Your answer should be only the lines below from the one with "Screen dimensions: 1568x704" to the one with "Task: Click the [INSERT] mode indicator", repeated exactly, ends included.

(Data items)
----
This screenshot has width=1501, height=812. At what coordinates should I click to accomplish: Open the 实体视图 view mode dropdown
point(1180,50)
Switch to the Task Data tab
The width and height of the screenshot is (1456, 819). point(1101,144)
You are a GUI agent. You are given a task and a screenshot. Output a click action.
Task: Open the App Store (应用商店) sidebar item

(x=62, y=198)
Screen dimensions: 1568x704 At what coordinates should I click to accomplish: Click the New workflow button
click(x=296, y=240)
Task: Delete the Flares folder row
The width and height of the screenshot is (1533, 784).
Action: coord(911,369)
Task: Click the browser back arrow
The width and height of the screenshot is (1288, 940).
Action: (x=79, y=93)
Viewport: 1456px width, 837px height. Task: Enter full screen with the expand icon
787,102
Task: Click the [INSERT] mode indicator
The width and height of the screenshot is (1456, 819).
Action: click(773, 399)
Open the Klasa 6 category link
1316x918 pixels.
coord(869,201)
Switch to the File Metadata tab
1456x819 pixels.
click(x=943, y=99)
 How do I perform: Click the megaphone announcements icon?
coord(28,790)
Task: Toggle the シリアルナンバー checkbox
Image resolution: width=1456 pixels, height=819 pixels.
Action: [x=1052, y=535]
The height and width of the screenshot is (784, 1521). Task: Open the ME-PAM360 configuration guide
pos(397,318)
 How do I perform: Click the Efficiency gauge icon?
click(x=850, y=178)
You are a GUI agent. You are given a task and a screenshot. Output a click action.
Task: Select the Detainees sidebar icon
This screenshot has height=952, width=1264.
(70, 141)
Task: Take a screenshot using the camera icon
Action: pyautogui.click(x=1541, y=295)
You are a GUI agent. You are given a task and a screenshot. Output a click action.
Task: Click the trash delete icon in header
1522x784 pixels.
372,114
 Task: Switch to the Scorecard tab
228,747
----
__Your solution__.
Screen dimensions: 1568x704 At what coordinates should I click to accomplish: Click the New workflow button
click(x=296, y=240)
Task: Delete the Flares folder row
The width and height of the screenshot is (1533, 784).
Action: coord(911,369)
Task: Click the browser back arrow
The width and height of the screenshot is (1288, 940).
Action: (x=79, y=93)
Viewport: 1456px width, 837px height. Task: Enter full screen with the expand icon
787,102
Task: Click the [INSERT] mode indicator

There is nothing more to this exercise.